Abstracts for 'Cities in Southern Africa: Migrants and Urban Agents' Seminar, 26 February 2010, Birkbeck

Article

The Urban Poor and the ‘Rebuilding’ Programme in Bulawayo, Zimbabwe, 2005-2007
Busani Mpofu (University of Edinburgh)

This paper analyses the effectiveness of Operation Garikai/Hlalani Kuhle (OGHK) housing “rebuilding” programme in the city of Bulawayo, Zimbabwe. The programme was the successor to the Operation Murambatsvina (OM), a nationwide blitz of demolition of ‘illegal’ urban homes mostly for low income earners, informal business premises embarked upon by the Government from 19 May, 2005 supposedly to “clean up” cities and left many urban poor dwellers displaced and homeless. When OM was still in full swing, the government launched OGHK or “Operation Live Well”, a rebuilding programme designed for the homeless with preference to be given to the victims of the blitz. This paper argues that the rebuilding programme was chaotic and led to widespread and shameless exclusion of the deserving victims of OM some of whom were forcibly removed from the city and dumped in transit camps from where they were transported to rural areas. Judging by this, the article argues that OGHK demonstrated the big gap between the government’s excessive rhetoric on the provision of low cost housing and its apparent lack of capacity to deliver. It was a political façade that purported to “solve” a problem that was initially not planned for solution and it highlighted the lethality of the state/city struggles over the provision of housing and other amenities to low income earners. 

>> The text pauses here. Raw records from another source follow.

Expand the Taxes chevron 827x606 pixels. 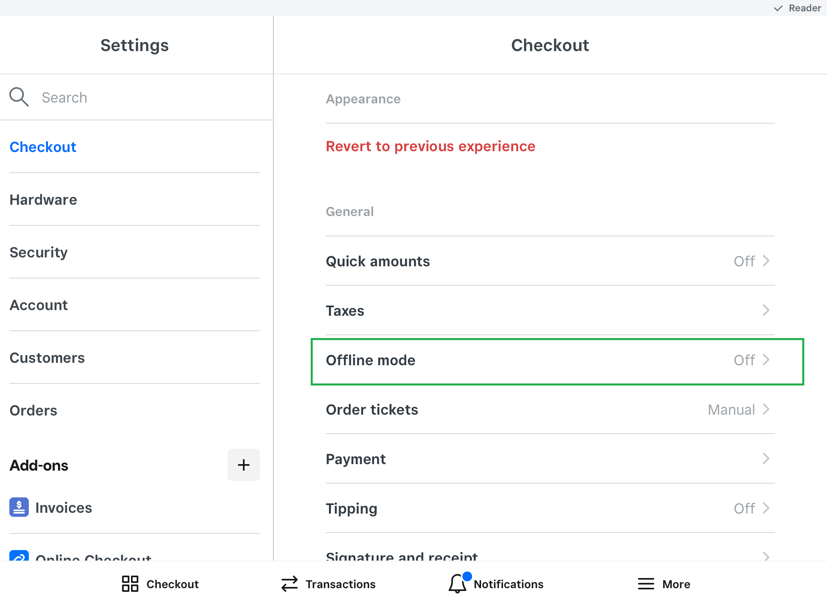tap(766, 310)
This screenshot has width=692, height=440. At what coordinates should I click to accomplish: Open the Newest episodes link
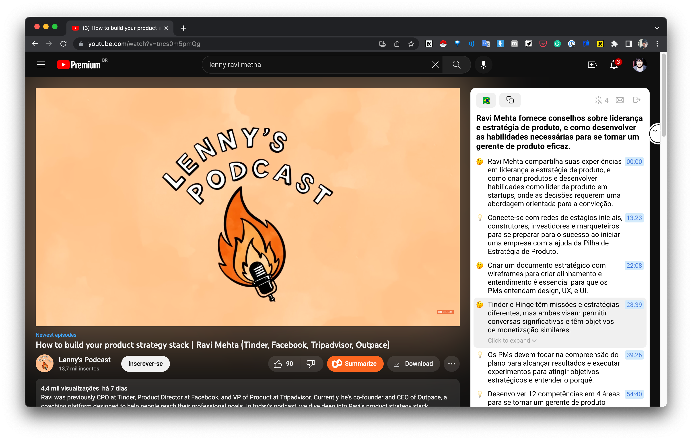coord(56,335)
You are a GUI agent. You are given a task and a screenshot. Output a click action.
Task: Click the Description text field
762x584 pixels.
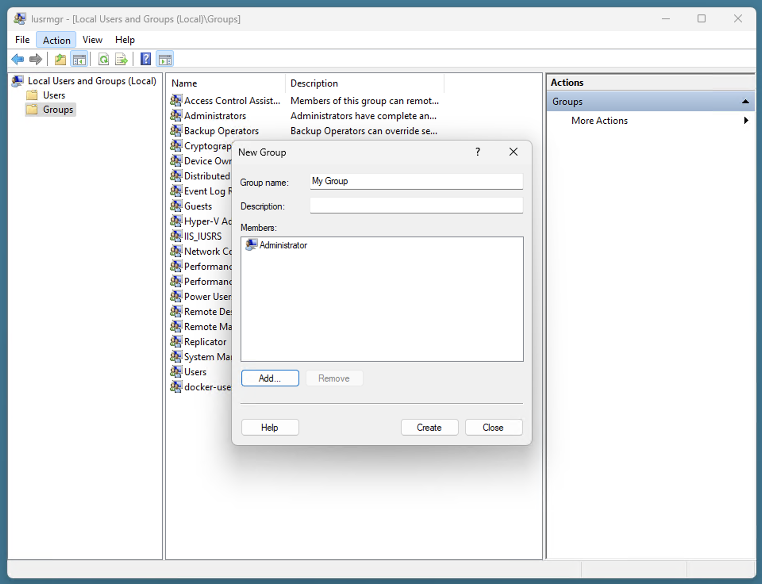[416, 206]
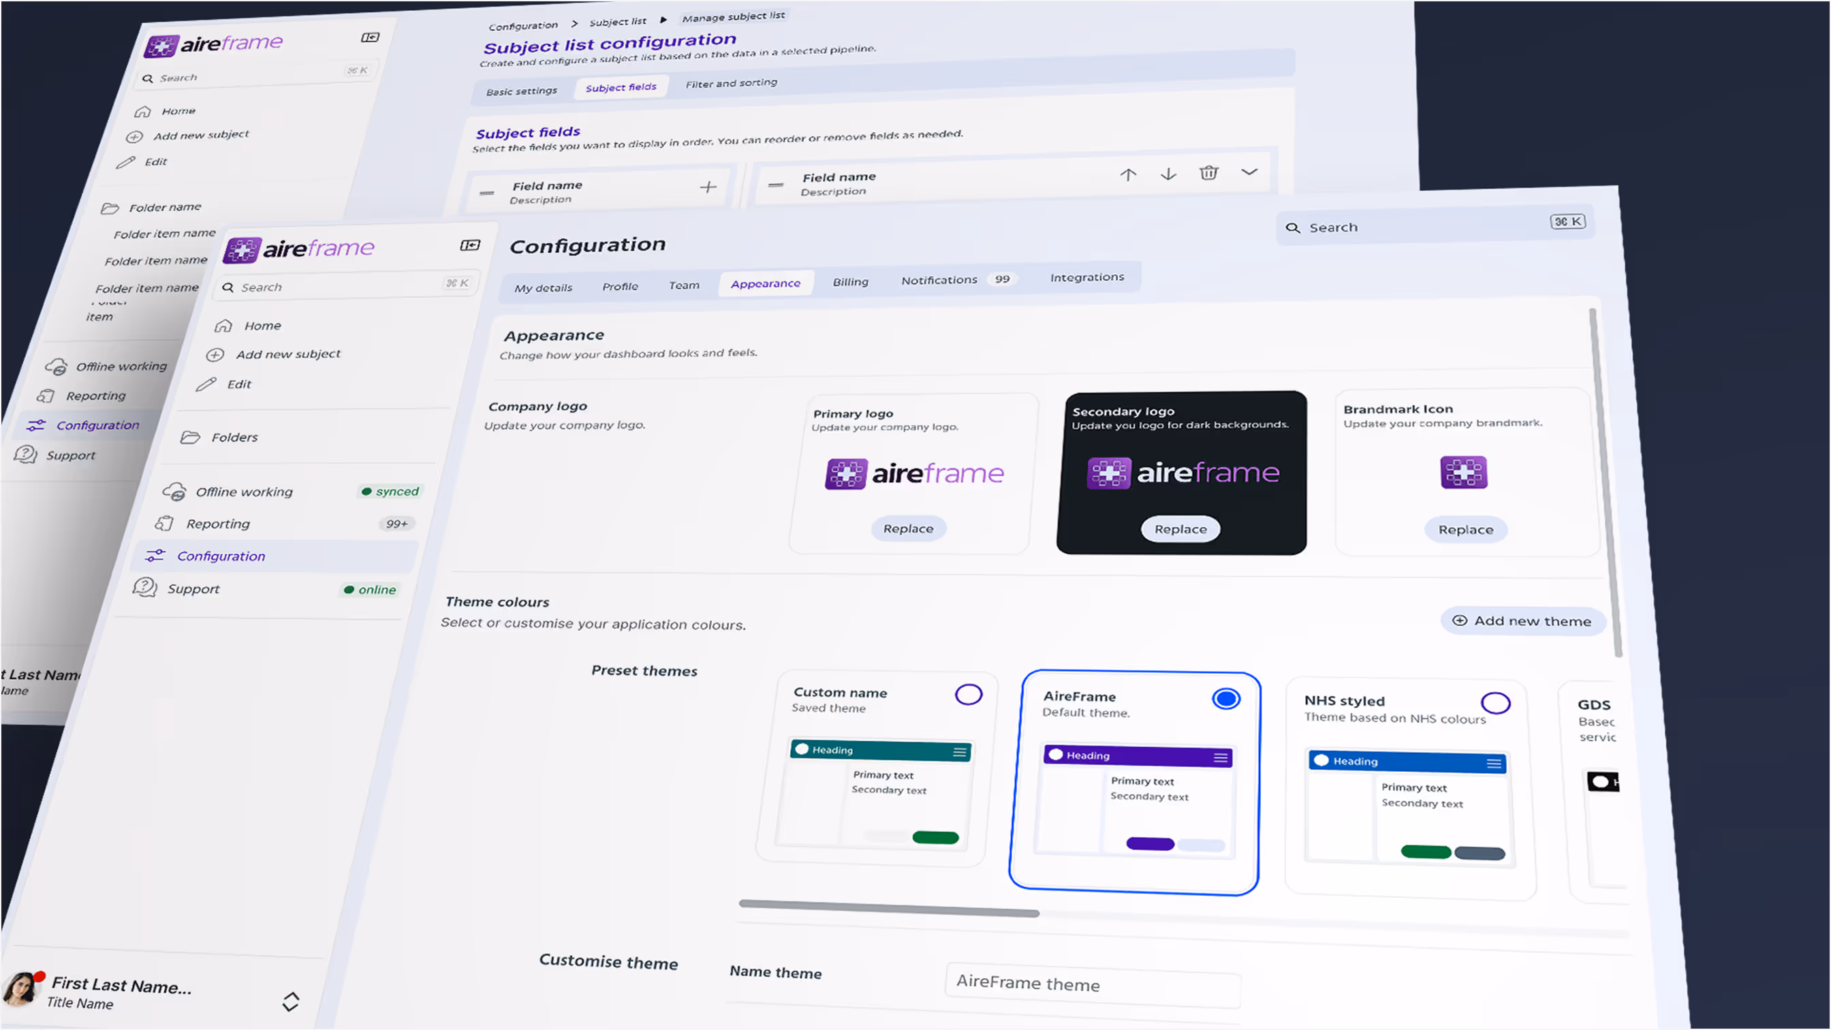This screenshot has width=1831, height=1030.
Task: Click the Home item in front sidebar
Action: pyautogui.click(x=262, y=326)
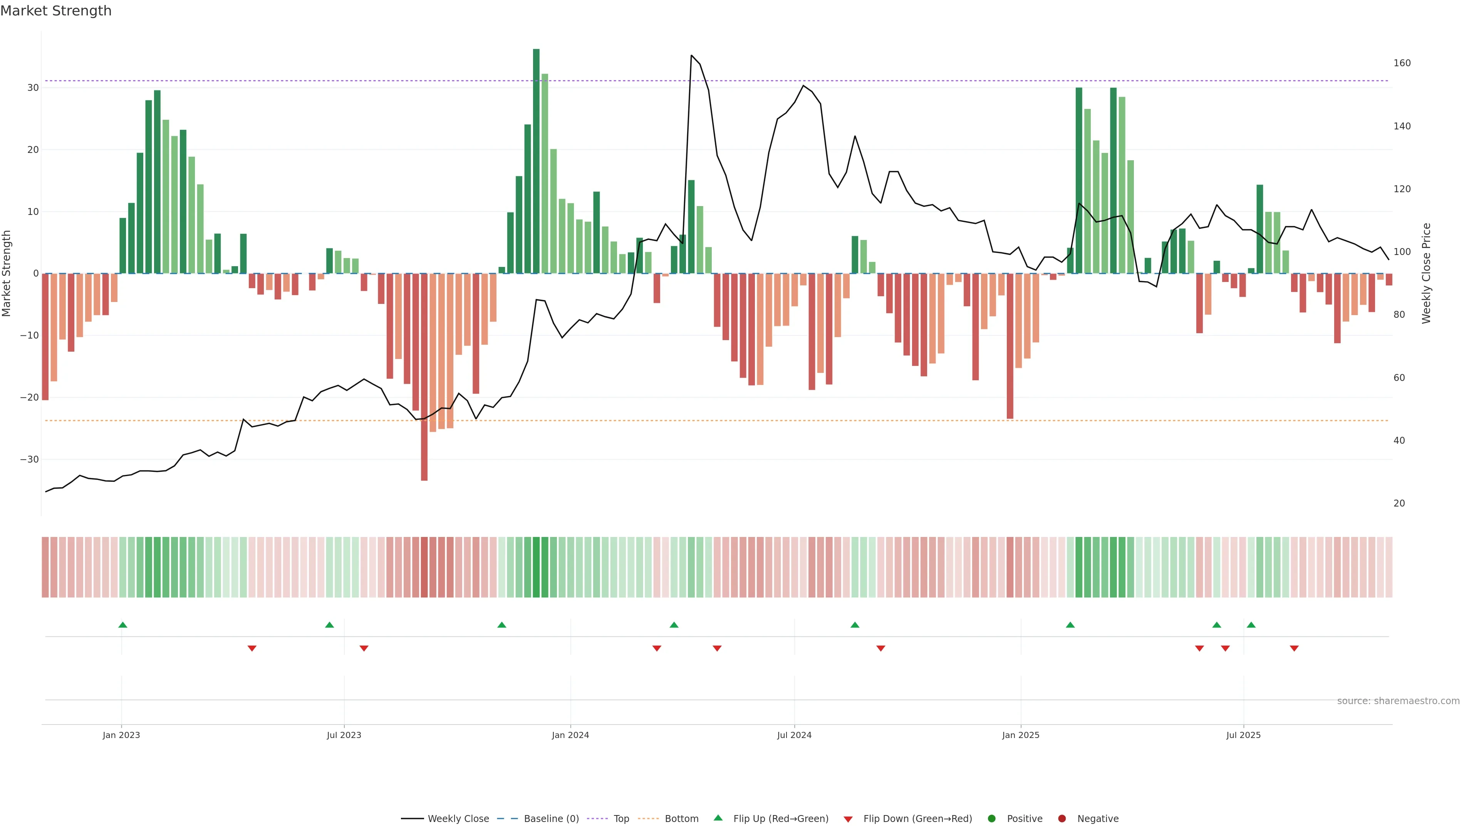Click the green Positive circle in legend

[992, 819]
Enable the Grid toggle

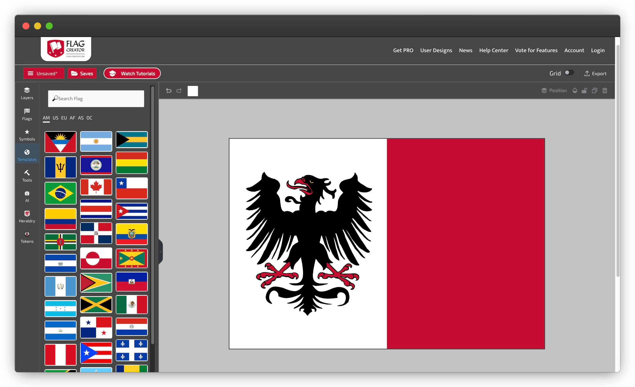click(x=568, y=73)
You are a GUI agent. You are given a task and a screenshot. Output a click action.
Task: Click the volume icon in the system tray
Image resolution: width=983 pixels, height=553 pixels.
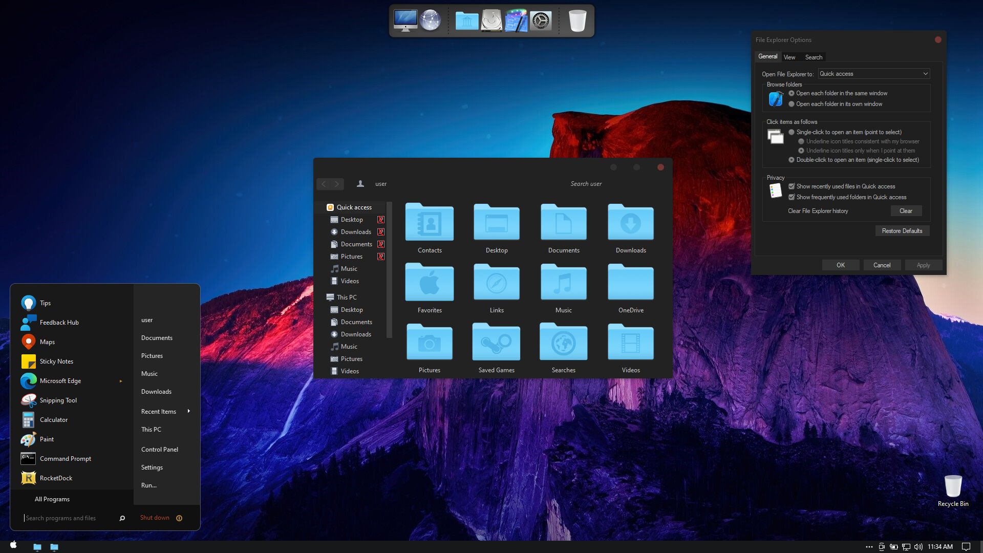918,547
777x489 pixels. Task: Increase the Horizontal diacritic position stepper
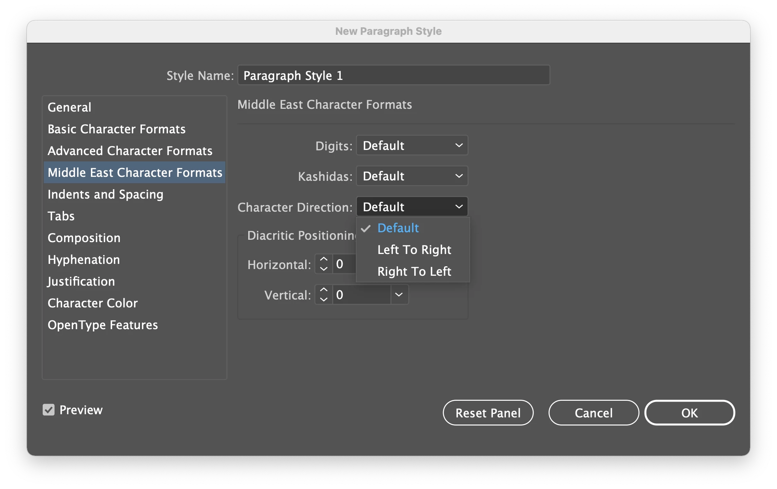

Death ‘On the Move’: Funerals, Entrepreneurs and the Rural-Urban Nexus in South Africa
Rebekah Lee (Goldsmiths College, University of London)

This paper primarily concerns the intersection of the changing management of death with the problems and possibilities presented by the growing mobility of the African, and specifically Xhosa-speaking, population in South Africa from the latter half of the 20th century to the present day. I am interested in how shifts in the practices and beliefs around death are mediated by individuals, households, and businesses who have an historical affinity towards movement, particularly across what has been called the ‘rural-urban nexus’.  In what ways has this more mobile orientation influenced perceived rites and responsibilities surrounding death?    And how have more mobile ‘ways of dying’ in turn created new subjectivities and new ways in which to imagine relations between the living and the dead?  I argue that a growing category of African funeral directors based in Cape Town and the rural areas of the Eastern Cape are particularly placed to shape these processes, through their role as cultural mediators and technological innovators, and their particular emphasis on maintaining a flow of bodies (both dead and alive) between rural and urban areas.  I focus on two aspects of contemporary South African funerals—embalming and exhumations— that are suggestive of how the migration dynamic, and the continuing demands from mobile mourners for innovations via the funeral industry, have encouraged new perceptions of and relations to the dead body. 

 
Changing Attitudes to Land in the Expanding Urban Areas of Xilunguine / Lourenço Marques / Maputo
Professor Paul Jenkins (Herriot-Watt University and Edinburgh School of Architecture and Landscape Architecture)

Cities in Southern Africa - like the rest of the Sub-Saharan African (SSA) region - are expanding very rapidly as SSA enters a phase of rapid demographic growth and associated urbanisation. Weak states and historically high levels of poverty have led to limited government led urban planning or private sector led urban development. The resulting urban form is usually now termed 'informal' and there are repeated attempts to 'formalise' this which have limited impact. This paper focuses on Maputo, the capital of Mozambique and argues that the current situation there reflects both strong socio-cultural interests and political economic forces where the boundaries between the 'formal' and 'informal' are kept fuzzy. In this 'grey area' a range of new attitudes and practices develop which are exploited by the poor as well as the rich, the weak as well as the powerful - albeit differentially. Any attempts to 'plan' the city needs to understand these and start from the realpolitik and emerging hybrid socio-cultural attitudes to urban land, and not continually attempt to implant some form of 'rational planned order'. Referring to historical precedent and on-going research, Professor Jenkins draws on some 3 decades of involvement in the city to argue for an approach to the 'urban' in this context which is inductive and not deductive, is grounded in socially constructed perceptions and not based on positivist 'planning', and challenges the powers embedded in the binaries of current urban policy.

 
Making a Livelihood In (and Beyond) the African city
Debbie Potts (King’s College, University of London)

The formal labour markets and economies of many cities in southern Africa have been very weak for decades which has led to significant adaptations in the nature of the livelihoods of most urban households.  The lack of formal and reasonably paid jobs has also had a strong impact on population growth in cities although this is often not recognized.  This paper will review some of these trends in southern Africa and illustrate them with case study material from Harare, Zimbabwe where many urban residents were forced to 'outsource' their livelihoods beyond the city boundaries to rural areas and other countries as the 2000s progressed.